In striking down the prohibition on supplying ‘personnel’ and ‘training’, the judge ruled against the US Attorney General, and sided with the plaintiffs (the two citizens and the six organizations). In this regard the judge said,

“It is easy to see how someone could be unsure about what AEDPA prohibits with the use of the term ‘personnel,’ as it blurs the line between protected expression and unprotected conduct. Someone who advocates the cause of the PKK could be seen as supplying them with personnel; it even fits under the government’s rubric of freeing up resources, since having an independent advocate frees up members to engage in terrorist activities instead of advocacy. But advocacy is pure speech protected by the First Amendment.

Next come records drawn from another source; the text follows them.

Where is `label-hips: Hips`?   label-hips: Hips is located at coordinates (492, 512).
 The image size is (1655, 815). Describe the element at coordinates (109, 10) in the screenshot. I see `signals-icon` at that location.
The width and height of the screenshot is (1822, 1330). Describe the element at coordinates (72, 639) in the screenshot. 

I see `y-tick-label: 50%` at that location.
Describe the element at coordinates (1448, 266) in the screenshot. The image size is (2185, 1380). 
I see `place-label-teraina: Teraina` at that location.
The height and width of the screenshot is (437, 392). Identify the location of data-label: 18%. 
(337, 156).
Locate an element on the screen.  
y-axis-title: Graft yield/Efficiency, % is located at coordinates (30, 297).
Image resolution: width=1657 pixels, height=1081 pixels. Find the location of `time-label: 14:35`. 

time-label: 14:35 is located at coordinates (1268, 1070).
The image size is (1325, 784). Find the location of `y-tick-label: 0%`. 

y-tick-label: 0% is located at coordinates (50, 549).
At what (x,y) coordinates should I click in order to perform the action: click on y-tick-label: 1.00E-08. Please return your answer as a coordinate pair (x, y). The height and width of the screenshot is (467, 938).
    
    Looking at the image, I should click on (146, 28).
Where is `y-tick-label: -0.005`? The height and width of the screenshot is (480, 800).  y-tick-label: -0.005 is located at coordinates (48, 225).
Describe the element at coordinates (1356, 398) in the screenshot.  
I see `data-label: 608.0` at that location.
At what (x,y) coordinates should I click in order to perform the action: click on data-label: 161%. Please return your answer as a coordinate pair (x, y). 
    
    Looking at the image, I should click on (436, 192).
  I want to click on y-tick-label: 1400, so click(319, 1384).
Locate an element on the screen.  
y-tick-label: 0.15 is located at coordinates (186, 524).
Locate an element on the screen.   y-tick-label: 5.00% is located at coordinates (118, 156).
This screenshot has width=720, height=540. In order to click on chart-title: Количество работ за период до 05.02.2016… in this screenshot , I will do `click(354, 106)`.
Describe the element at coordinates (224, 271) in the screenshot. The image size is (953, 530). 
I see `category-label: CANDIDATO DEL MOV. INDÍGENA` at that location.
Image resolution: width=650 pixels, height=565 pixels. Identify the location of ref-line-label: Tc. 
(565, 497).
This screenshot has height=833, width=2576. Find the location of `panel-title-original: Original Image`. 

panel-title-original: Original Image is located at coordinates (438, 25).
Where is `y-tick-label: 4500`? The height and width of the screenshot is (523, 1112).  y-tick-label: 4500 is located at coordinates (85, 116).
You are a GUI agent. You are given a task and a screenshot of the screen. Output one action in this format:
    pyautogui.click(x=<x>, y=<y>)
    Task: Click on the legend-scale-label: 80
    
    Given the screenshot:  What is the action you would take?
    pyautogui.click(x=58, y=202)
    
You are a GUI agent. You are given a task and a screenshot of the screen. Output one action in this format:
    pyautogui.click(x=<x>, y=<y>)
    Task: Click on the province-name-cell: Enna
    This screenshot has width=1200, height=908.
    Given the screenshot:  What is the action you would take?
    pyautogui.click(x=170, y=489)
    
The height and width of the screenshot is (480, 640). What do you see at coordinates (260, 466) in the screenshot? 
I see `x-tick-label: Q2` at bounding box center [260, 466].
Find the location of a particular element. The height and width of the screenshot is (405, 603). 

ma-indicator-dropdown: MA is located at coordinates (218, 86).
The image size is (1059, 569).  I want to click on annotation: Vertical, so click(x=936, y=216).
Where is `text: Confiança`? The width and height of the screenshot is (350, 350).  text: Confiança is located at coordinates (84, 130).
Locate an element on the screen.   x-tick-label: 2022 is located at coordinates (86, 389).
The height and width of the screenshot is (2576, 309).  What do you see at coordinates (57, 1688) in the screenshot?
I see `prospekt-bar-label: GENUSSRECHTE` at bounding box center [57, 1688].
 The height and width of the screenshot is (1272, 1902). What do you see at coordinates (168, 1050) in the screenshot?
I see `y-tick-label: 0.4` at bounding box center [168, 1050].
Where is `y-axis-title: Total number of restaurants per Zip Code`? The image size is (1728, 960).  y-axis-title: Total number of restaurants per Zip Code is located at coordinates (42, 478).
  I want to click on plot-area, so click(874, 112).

The term ‘training’ fares little better. Again, it is easy to imagine protected expression that falls within the bounds of this term. For example, a plaintiff who wishes to instruct members of a designated group on how to petition the United Nations to give aid to their group could plausibly decide that such protected expression falls within the scope of the term ‘training.’ The government insists that the term is best understood to forbid the imparting of skills to foreign terrorist organizations through training. Yet, presumably, this definition would encompass teaching international law to members of designated organizations. The result would be different if the term ‘training’ were qualified to include only military training, or training in terrorist activities.

Because plaintiffs have demonstrated that they are likely to succeed on the merits of their claim with respect to the terms ‘training’ and ‘personnel,’ we conclude that the district court did not abuse its discretion in issuing its limited preliminary injunction.”

V. Rudrakumaran Esq., one of the attorneys who represented Tamils in this legal action, clarified and summarized the end result of this legal proceedings as follows:

Permissible Activities:

  1. Political campaigns on behalf of or under the direction of the LTTE or independent of the LTTE, in furtherance of LTTE’s political program are permitted. Public support for the LTTE’s armed struggle is also permitted.
  2. U.S. citizens and permanent residents can function as LTTE representatives.
  3. LTTE members are eligible for asylum, provided they were not involved in terrorist activities.

Prohibited Activities:

  1. Giving money to the LTTE is prohibited. [Contributions to humanitarian organizations, such as the TRO is allowed. Providing Medical supplies and religious material to the LTTE are also allowable].
  2. Members or Representatives of the LTTE can be denied visitors’ visa to enter the U.S.